Noi abbiamo un sistema sanitario molto buono, specie se paragonato a quello degli Stati Uniti, non ci troviamo esclusi da prestazioni come per esempio la chemioterapia, ma rinunciamo statisticamente a cure dentistiche che possono essere considerate meno importanti o abbiamo liste d’attesa molto lunghe. Comunque lo smantellamento del pubblico non avviene dall’oggi al domani, ma un pezzo alla volta, quasi a non farcene rendere conto. Ma accade lo stesso. Questa retorica del privato come una scelta in più per il paziente-cliente ha portato di fatto alla privatizzazione di una parte della sanità e di conseguenza alla mancanza di personale, alla precarietà degli stessi, a contratti pedestri. Era preoccupato che ciò che aveva visto in giro per il mondo, a lungo andare, potesse avvenire anche qui, cioè che le classi più povere fossero escluse dalle cure.

Perché dovremmo leggere Una persona alla volta?
Penso che sia stato importante parlare di queste cause, perché sono ancora aperte. Gino le ha raccontate perché sono il risultato di un’esperienza. Ma principalmente c’è il tema della scelta: non arrivi a cambiare il mondo con una sola scelta risolutiva ma con tante piccole scelte. Gino non si è trovato così impegnato da subito contro la guerra, ma ha fatto delle scelte professionali e ne ha aggiunta una dopo l’altra così da arrivare a ciò che ha fatto. Ognuno ha una responsabilità, con se stesso e nei confronti della collettività. Tutti possiamo fare qualcosa. Certo, Gino ha avuto una vita eccezionale, aveva delle abilità, ma è fondamentale avere la consapevolezza che ognuno di noi non deve per forza subito fare una cosa grandiosa ma può agire nel piccolo quotidianamente secondo le sue possibilità.

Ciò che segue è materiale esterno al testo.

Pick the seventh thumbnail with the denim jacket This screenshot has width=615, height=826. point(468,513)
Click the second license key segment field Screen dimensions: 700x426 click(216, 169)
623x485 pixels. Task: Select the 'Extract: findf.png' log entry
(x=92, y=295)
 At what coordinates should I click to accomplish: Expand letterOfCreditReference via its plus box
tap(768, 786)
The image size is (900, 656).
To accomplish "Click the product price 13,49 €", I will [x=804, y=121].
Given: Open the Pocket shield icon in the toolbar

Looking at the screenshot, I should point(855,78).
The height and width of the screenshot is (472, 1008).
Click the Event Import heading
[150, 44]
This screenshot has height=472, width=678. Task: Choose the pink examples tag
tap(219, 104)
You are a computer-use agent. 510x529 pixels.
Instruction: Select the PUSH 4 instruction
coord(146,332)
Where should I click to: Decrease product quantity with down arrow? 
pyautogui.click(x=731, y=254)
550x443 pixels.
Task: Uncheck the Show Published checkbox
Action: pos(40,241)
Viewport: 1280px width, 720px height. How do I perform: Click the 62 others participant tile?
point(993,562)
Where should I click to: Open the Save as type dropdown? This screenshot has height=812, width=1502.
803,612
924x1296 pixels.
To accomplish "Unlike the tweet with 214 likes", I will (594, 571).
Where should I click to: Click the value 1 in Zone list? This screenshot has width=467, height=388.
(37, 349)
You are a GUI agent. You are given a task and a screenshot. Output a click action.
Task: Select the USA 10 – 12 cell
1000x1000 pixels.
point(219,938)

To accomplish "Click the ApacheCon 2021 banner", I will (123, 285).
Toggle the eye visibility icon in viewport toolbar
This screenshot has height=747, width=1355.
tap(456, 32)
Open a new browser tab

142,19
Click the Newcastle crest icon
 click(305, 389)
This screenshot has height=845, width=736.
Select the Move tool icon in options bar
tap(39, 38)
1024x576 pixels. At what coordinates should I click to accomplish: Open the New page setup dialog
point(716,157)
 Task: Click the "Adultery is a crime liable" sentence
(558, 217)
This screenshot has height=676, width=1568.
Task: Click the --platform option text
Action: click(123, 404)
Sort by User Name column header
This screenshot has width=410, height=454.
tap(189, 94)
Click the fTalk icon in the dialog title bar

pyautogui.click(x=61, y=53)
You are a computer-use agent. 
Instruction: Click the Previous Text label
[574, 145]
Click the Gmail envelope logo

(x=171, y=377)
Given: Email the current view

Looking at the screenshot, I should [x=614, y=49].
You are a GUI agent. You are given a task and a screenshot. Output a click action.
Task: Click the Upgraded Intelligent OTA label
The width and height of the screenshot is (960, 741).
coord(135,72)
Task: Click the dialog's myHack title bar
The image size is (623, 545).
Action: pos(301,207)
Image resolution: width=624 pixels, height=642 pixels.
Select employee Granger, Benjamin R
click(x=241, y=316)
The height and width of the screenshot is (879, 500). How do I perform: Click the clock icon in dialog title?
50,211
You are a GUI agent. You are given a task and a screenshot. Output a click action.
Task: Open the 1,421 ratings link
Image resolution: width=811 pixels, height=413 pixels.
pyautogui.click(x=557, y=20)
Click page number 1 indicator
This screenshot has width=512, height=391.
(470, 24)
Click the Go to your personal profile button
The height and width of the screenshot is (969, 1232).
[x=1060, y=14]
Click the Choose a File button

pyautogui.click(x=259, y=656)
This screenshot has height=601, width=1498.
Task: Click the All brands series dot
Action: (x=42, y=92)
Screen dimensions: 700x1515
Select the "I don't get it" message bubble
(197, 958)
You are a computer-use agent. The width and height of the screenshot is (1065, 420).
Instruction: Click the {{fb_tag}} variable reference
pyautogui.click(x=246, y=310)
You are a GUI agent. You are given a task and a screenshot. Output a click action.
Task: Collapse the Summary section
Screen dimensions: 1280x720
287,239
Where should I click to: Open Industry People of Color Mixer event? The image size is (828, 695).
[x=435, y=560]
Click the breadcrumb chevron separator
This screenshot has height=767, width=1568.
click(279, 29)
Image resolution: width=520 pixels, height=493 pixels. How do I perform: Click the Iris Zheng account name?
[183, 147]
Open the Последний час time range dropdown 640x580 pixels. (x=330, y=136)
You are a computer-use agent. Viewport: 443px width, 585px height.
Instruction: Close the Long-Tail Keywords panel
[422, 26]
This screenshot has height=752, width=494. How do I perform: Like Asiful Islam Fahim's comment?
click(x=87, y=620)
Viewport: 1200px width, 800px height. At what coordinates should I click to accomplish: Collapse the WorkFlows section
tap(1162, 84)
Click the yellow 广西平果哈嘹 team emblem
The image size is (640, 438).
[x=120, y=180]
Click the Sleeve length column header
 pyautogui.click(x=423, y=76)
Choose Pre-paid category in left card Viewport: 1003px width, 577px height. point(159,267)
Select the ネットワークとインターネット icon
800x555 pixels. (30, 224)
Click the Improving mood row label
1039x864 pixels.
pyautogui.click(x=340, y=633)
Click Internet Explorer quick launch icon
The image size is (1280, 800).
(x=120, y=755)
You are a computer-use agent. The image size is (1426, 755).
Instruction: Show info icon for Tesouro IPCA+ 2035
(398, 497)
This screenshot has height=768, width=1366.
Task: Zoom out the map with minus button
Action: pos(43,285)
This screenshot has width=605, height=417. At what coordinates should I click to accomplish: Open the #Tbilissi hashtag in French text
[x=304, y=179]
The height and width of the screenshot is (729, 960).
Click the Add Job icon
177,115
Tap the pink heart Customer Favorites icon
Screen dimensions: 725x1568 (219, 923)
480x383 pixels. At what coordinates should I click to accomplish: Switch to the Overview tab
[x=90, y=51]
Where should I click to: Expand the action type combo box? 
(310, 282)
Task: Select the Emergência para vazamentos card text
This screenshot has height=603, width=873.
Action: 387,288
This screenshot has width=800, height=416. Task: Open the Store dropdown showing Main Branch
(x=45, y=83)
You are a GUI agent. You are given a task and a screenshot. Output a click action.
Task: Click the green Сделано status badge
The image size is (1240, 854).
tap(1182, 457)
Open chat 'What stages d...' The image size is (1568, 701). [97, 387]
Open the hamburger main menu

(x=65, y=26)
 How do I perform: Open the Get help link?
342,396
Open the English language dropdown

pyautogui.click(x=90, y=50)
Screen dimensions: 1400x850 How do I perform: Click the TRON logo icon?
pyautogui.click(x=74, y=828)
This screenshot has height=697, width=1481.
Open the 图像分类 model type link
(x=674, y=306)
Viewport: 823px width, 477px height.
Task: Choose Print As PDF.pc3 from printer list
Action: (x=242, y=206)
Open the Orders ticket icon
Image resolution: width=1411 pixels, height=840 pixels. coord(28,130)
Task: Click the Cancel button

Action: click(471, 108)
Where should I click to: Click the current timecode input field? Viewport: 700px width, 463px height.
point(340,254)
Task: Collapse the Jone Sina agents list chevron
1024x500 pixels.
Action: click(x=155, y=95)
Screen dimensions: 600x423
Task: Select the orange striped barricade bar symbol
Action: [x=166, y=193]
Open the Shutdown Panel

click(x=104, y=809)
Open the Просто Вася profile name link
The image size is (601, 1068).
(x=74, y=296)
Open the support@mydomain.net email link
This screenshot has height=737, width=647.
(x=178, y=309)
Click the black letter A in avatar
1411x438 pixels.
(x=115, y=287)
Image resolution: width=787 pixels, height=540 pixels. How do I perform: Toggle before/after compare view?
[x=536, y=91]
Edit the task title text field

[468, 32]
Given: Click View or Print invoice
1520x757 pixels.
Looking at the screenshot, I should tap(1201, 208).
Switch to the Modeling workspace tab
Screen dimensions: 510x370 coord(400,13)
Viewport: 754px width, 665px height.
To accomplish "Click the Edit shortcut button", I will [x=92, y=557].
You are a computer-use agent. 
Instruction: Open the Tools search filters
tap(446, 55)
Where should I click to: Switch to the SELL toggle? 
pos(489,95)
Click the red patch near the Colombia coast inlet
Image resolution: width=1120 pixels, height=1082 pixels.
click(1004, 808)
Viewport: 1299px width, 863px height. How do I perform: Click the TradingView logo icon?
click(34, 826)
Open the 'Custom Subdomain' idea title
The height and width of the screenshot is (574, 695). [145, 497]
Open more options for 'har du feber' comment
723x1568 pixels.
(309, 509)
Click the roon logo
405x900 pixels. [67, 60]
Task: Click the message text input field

Emergency in questo ne è la prova: ha cominciato con dei medici che mandava a lavorare in luoghi di guerra e con persone che la sostenevano per quanto potevano. Le singole persone pur non avendo esperienza diretta, hanno contribuito a far crescere l’intervento umanitario e la consapevolezza su alcuni temi. La campagna mine è un progetto che Gino citava sempre: in quel caso Emergency è andata contro interessi economici molto grossi che coinvolgevano un nome importante come quello della Fiat, ma la mobilitazione popolare ha portato comunque alla legge contro le mine antipersona. Non so se adesso potrebbe accadere.